• Work instructions:
Look through the records and copy each line with the string "output" in it.

--- Entries provided Enclosed Below ---

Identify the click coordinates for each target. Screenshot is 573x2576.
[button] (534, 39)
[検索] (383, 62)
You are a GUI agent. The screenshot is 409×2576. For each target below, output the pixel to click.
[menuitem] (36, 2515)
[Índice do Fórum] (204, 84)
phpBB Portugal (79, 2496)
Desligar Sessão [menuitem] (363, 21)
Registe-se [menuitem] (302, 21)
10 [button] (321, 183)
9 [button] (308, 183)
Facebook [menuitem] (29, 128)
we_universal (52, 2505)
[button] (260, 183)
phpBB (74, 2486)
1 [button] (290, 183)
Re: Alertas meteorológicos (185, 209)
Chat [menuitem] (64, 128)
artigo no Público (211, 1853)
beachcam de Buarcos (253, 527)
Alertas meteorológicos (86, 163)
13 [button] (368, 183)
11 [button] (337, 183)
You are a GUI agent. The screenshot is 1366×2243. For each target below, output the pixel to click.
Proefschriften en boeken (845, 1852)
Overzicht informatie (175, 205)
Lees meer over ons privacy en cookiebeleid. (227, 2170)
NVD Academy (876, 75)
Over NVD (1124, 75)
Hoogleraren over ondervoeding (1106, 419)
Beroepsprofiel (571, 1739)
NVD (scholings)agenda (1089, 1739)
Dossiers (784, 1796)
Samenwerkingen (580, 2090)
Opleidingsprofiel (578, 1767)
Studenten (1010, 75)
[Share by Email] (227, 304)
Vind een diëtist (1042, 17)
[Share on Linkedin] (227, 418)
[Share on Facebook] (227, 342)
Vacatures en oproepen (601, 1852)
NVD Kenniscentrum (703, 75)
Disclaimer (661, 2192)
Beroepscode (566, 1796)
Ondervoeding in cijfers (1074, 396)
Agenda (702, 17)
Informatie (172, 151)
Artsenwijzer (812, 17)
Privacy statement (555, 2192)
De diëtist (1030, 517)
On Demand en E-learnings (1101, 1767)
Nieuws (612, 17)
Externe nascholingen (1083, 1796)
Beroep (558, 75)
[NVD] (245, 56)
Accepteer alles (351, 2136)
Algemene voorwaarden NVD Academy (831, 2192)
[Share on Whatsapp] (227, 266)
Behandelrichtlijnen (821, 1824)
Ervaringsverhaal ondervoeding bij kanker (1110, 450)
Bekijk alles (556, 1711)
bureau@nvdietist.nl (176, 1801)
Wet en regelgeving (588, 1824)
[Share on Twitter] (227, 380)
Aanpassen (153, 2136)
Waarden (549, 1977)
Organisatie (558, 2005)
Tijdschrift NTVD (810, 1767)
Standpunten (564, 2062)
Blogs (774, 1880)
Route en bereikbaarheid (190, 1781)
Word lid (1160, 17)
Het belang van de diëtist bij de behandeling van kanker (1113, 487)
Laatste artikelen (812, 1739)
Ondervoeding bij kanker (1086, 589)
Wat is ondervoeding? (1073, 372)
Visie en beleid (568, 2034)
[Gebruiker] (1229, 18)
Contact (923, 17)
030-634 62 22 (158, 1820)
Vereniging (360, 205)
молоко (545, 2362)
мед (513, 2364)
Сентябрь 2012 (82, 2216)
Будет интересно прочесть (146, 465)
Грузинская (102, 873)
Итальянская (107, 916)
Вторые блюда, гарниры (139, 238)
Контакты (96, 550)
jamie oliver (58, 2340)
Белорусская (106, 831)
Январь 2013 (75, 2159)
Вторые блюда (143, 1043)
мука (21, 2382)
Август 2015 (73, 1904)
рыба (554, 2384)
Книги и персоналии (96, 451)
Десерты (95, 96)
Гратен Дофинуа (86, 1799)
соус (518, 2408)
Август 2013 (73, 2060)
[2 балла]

--- End of Enclosed Entries provided ---

• Result for this exercise:
You are a GUI agent. The screenshot is 409×2576. For each target below, output the pixel to click.
You are a GUI agent. The screenshot is 1366×2243. For each target below, output the pixel to click.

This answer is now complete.